Water rains onto the city
Refilling empty eyes
And it soaks through all umbrellas
And I see you in disguise

And an old man with a walker
Squeaks by, battling the stream
And the smile in his eyes tells me
It’s never too late to dream

In Service

Today the flags flew at half mast
under a tempestuous blue sky.

We did not know for whom
they were lowered
as our car crawled over
the arch of the bridge
and they were mentioned
but in passing
as we indicated our lane change
and carried on our way.

For two families tonight,
a faraway convoy
means a flagpole
will never look the same again.

Heat

The day TV went digital
I sat and watched the fire,
Intrigued by the battles of the flames
That could rival any Kardashian divorce
And the stages of character
As wood turned to ash
Like sand through the hourglass.

The kindling provided its own commentary,
With a hiss and a crackle
And the convoluted demise of each chunk of wood
Was anything but cut and dried
Playing out an ancient storyline
Behind glass, beneath my eaves.

Hey Diddle Diddle

The dish and the spoon have absconded from my pantry
One can only assume it was an orchestrated occurrence.

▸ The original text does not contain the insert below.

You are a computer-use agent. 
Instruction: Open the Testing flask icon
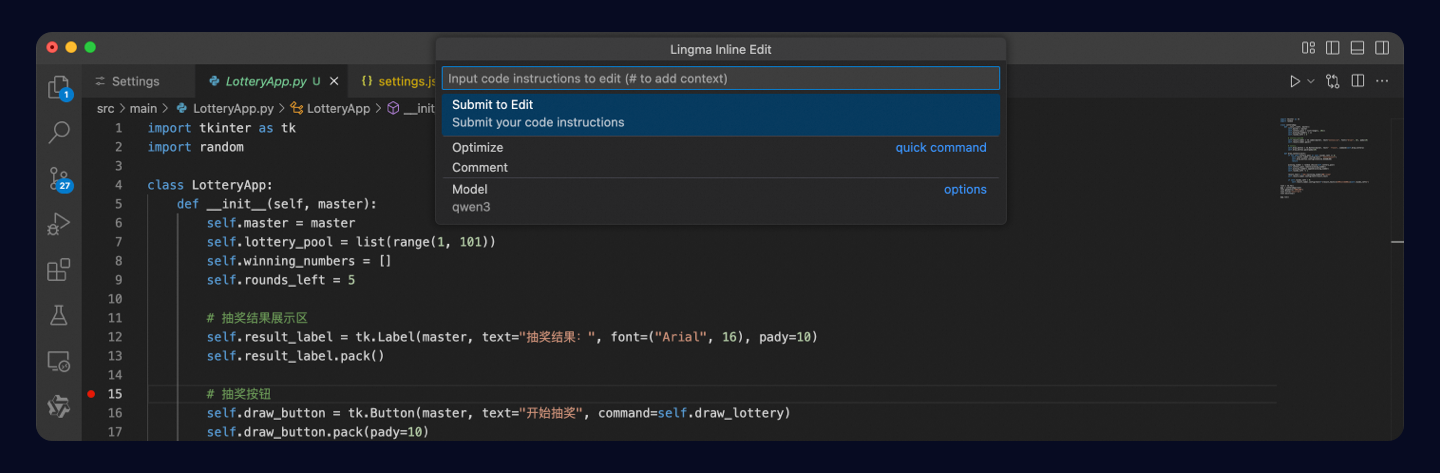[x=59, y=315]
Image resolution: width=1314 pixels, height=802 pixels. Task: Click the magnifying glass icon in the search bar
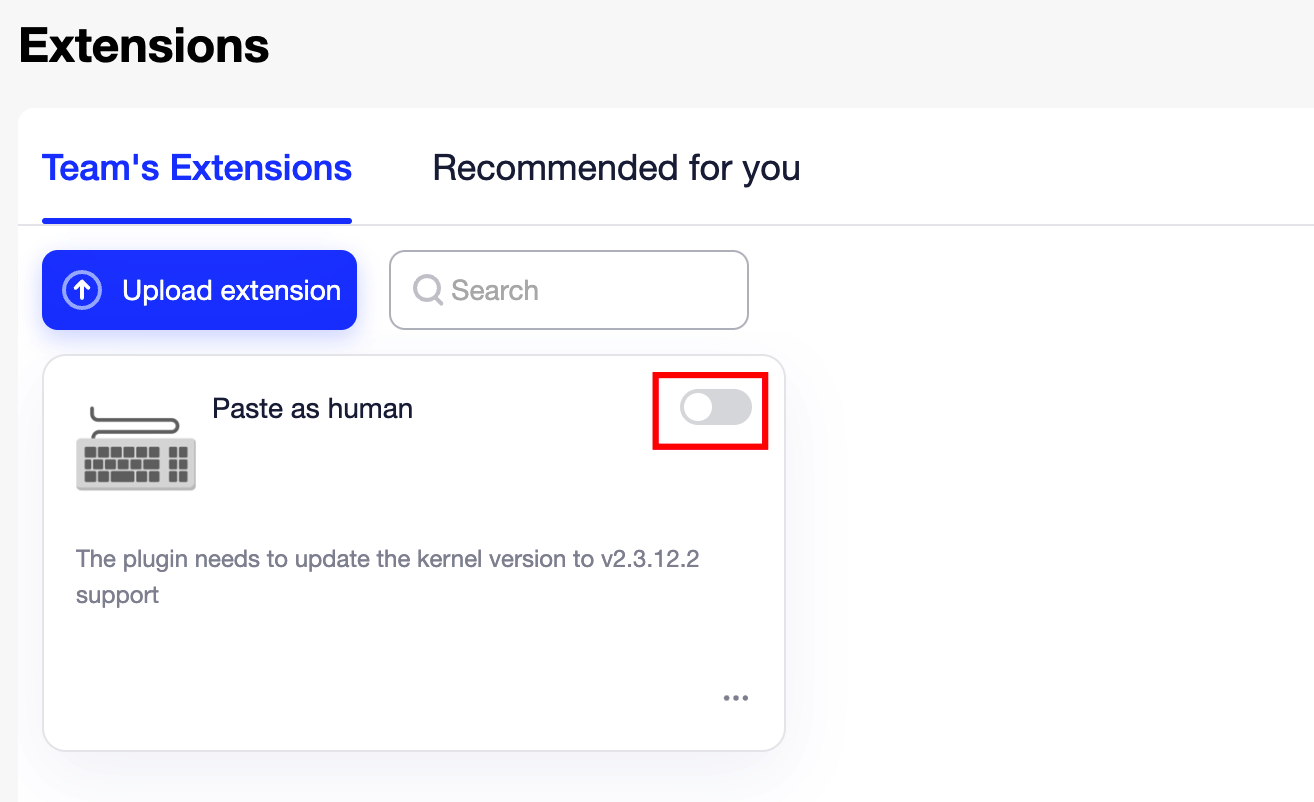427,290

An elopement is a novelty in this day and age,
Unfettered love set free into the big wide world
To skin its knees and learn the hard way
With no care for the matching crockery and stiff upper lips
That come with a white wedding and exorbitant make up bills.

A bone china complexion needs no adulteration
To be exalted in.
It’s refreshing.

I’ll make do with a fork tonight to eat my tea.